BMSC-Derived Exosomes Alleviate Intervertebral Disc Degeneration by Modulating AKT/mTOR-Mediated Autophagy of Nucleus Pulposus Cells

Abstract

The pathogenesis of intervertebral disc degeneration (IDD) is still unclear. It has been shown that the pathological process of IDD is most closely related to inflammation of nucleus pulposus cells (NPCs), in which inflammatory factors play an important role. Exosomes are the main paracrine mediators and are microvesicles with biological functions similar to those of the cells from which they are derived. Studies have shown that bone mesenchymal stem cells (BMSCs) can inhibit apoptosis of NPCs by sending exosomes as anti-inflammatory and antioxidant, which has been proved to be effective on IDD. However, the specific mechanism of inhibiting apoptosis of NPCs is still unclear. In our study, BMSC-derived exosomes (BMSC-Exo) were isolated from the BMSC culture medium, and their antiapoptotic effects were evaluated in cells and rat models to explore the possible mechanisms. We observed that BMSC-Exo promotes autophagy in NPCs and inhibits the release of inflammatory factors such as IL-1β and TNF-α in LPS-treated NPCs and inhibits apoptosis in NPCs. Further studies showed that BMSC-Exo inhibited the Akt-mTOR pathway. Intramuscular injection of BMSC-Exo alleviates disc degeneration in rat IDD models. In conclusion, our results suggest that BMSC-Exo can reduce NPC apoptosis and alleviate IDD by promoting autophagy by inhibiting the Akt-mTOR pathway.
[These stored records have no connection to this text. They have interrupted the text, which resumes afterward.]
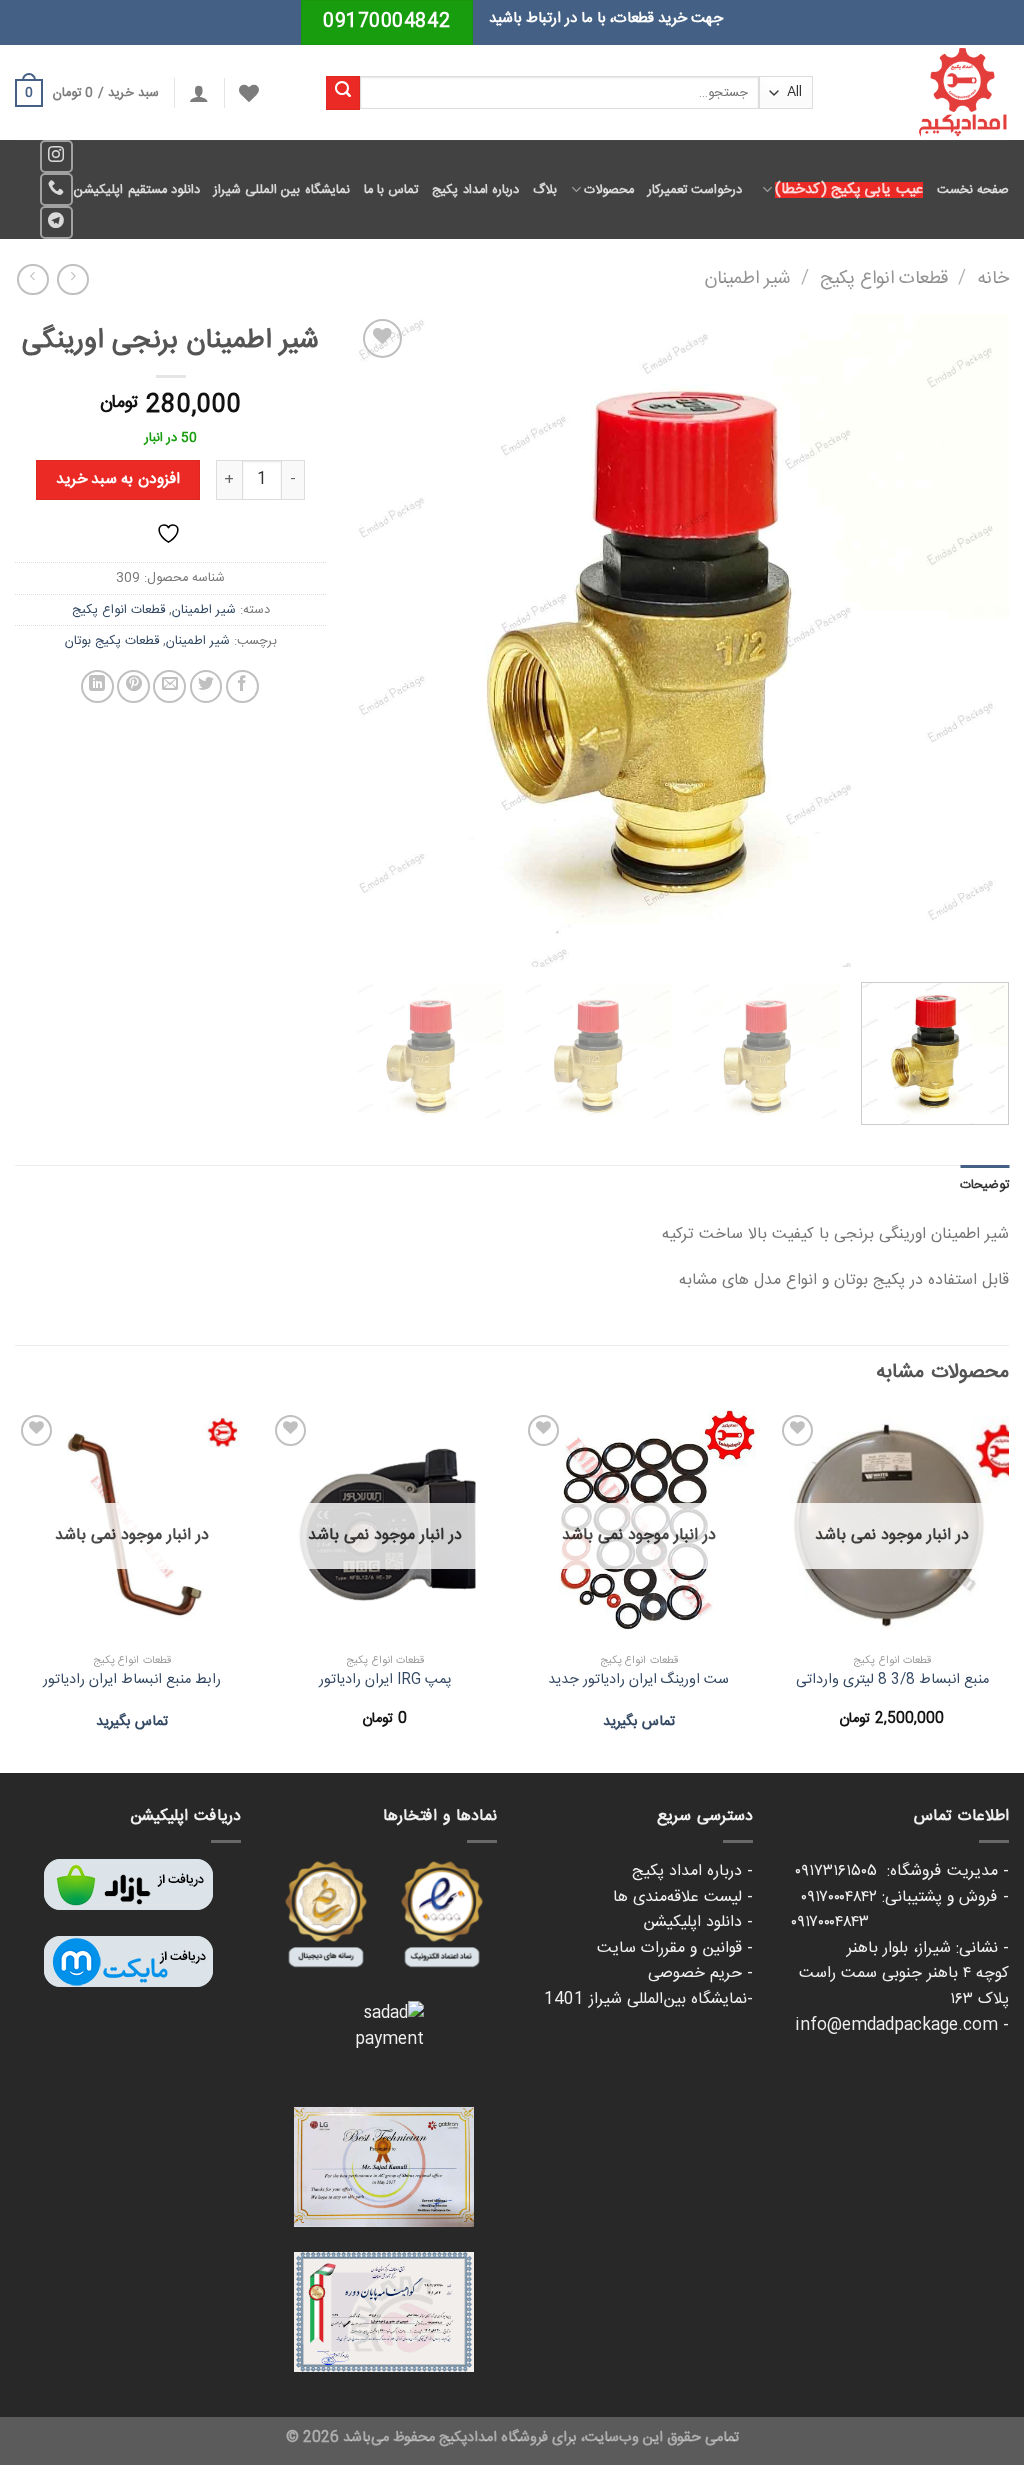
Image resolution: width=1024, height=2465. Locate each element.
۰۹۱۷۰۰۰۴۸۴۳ (900, 1922)
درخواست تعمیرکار (695, 190)
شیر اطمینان (747, 279)
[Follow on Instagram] (56, 156)
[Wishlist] (249, 93)
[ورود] (199, 93)
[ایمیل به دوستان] (169, 686)
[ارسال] (343, 93)
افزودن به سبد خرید (118, 479)
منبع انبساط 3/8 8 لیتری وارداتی (892, 1680)
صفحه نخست (973, 190)
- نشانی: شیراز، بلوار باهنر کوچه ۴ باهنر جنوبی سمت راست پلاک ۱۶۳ (904, 1974)
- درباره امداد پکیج (692, 1871)
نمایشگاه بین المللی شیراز (282, 190)
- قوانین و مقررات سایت (675, 1948)
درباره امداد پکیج (475, 190)
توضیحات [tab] (984, 1185)
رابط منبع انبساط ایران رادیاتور (132, 1680)
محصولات (609, 190)
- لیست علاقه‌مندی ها (683, 1897)
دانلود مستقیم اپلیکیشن (137, 190)
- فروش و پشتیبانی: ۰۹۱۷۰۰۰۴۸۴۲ (905, 1897)
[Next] (380, 640)
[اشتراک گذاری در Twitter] (206, 686)
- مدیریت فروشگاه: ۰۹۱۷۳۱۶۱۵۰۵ (902, 1871)
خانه (993, 279)
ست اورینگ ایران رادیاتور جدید (638, 1680)
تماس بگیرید (639, 1722)
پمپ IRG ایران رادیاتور (385, 1680)
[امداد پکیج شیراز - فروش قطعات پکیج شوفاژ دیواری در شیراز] (926, 92)
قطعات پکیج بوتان (112, 641)
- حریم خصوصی (700, 1973)
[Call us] (56, 189)
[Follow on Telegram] (56, 222)
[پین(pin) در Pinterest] (133, 686)
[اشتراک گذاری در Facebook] (242, 686)
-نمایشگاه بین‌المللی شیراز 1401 (648, 1999)
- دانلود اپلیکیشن (698, 1922)
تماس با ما (391, 190)
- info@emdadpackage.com (902, 2025)
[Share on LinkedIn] (97, 686)
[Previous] (971, 640)
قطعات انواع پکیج (884, 279)
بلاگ (545, 190)
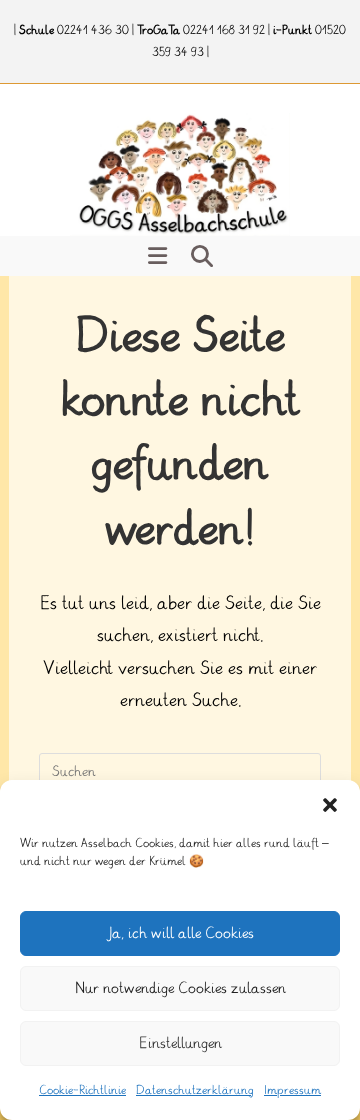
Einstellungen (180, 1044)
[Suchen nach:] (202, 256)
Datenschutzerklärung (195, 1090)
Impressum (292, 1090)
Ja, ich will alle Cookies (180, 934)
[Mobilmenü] (158, 256)
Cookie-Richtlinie (82, 1090)
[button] (330, 805)
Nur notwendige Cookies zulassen (180, 989)
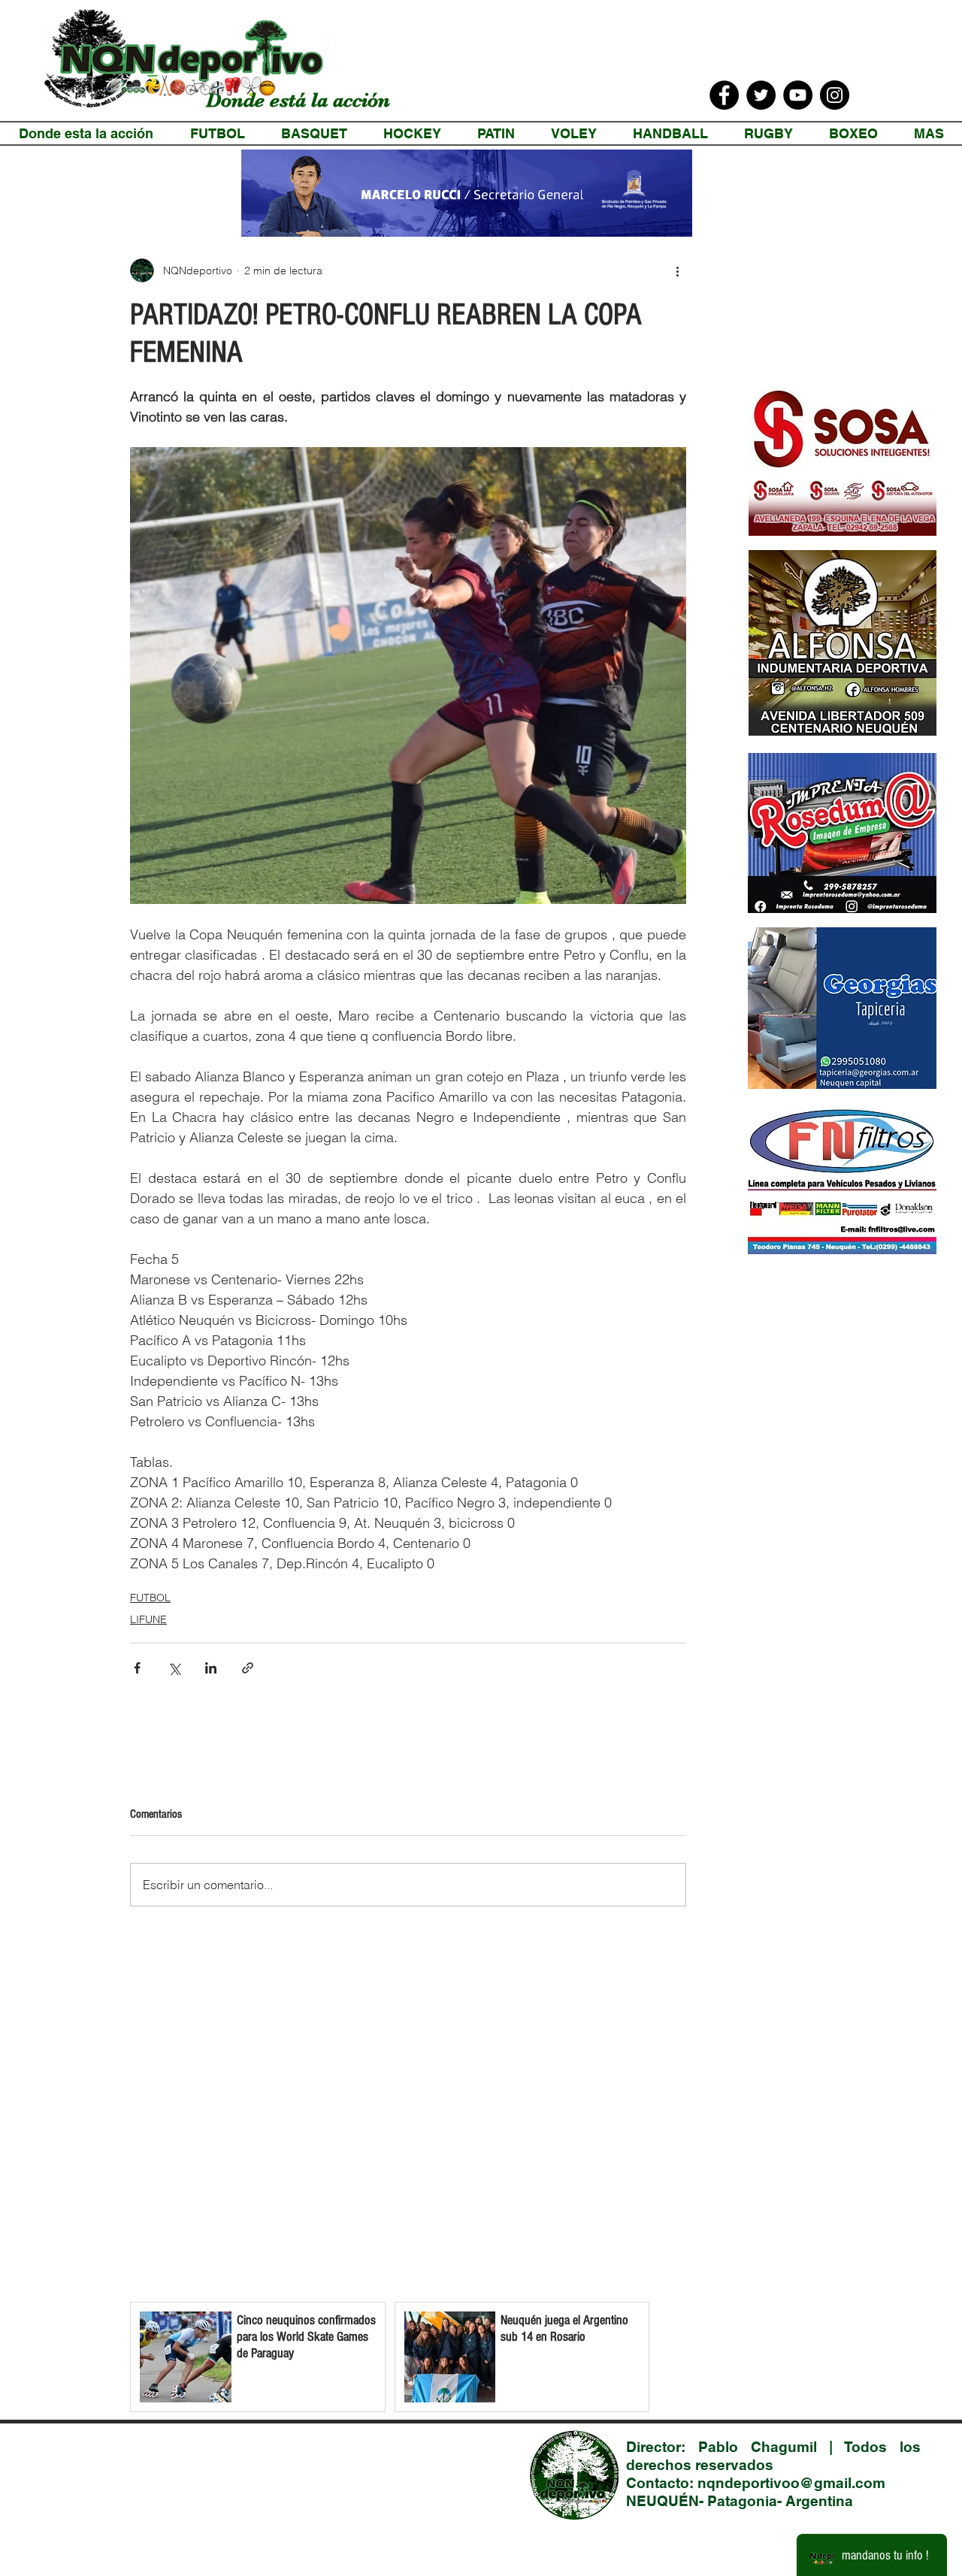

Our study confers a promising therapeutic strategy for IDD.

Figure 1

Morphology and characterization of BMSCs, NPCs, and BMSC-Exos: (a) P0-generation BMSC morphology (scale bar: 200 μm); (b) Oil Red O staining (scale bar: 100 μm); (c) Alizarin Red staining (scale bar: 100 μm); (d) Alcian Blue staining (scale bar: 50 μm), n = 3; (e) flow cytometric analysis of BMSC surface markers (CD29, CD90, CD34, and CD45); (f) NPC morphology (scale bar: 200 μm); (g) toluidine blue staining of NPCs (scale bar: 100 μm); (h) type II collagen immunochemical staining of NPCs (scale bar: 100 μm); (i) transmission electron microscopy (TEM) image of BMSC-Exo (scale bar: 200 nm); (j) NanoSight tracking analysis (NTA) for the diameters of BMSC-Exo; (k) Western blot analysis of CD9, CD63, and TSG101, n = 3; (l) analysis of cellular exosome uptake by NPCs. n = 3. Scale bar: 25 μm.

Figure 2

BMSC-Exo inhibits NPC apoptosis by promoting autophagy: (a) the integrated optical density (IOD) of NPCs treated with LPS gradient concentration; (b) IOD of NPCs treated with BMSC-Exo gradient concentration; (c) the mRNA expression of NPCs after incubation with LPS, BMSC-Exo, or 3-MA; (d–g) protein levels of autophagy and apoptosis-related protein (Col2a1, Baxter, LC3, Beclin-1, and Cleaved Caspase-3) in NPCs after being treated with LPS, BMSC-Exo, or 3-MA. n = 6. Data are presented as mean ± SD. Statistical analysis was performed with Student's t-test and one-way ANOVA followed by Tukey's multiple comparisons test. ^∗P < 0.05; ^∗∗P < 0.01.

Figure 3

Western blot detects the relative expression changes of p-Akt, Akt, p-mTOR, mTOR, and LC3 in each group. n = 6. ^∗P < 0.05; ^∗∗P < 0.01.

Figure 4

Results of the experiments in live animals. (a) MRI findings after injection of exosomes and IGF-1 into the caudal disc of a rat. (b) Histological analysis of HE and S/O staining discs. Immunohistochemical staining of type II collagen showed the presence of type II collagen in the exosome group, but little in the control and exosome+IGF-1 groups. Scale bar: 100 μm. (c) Thompson scores of three groups. The score of the exosome group is lower than that of the other groups. (d) Histological score showed significant imaging improvement at week 8 of the therapy with exosome, but higher in the control and exosome+IGF-1 groups; (e) Immunohistochemical staining of type II collagen area (%). ^∗∗P < 0.01.

Figure 5

MSC-derived exosomes mitigate apoptosis against LPS-induced apoptosis by promoting nucleus pulposus cell autophagy, which is achieved through the Akt-mTOR signaling pathway.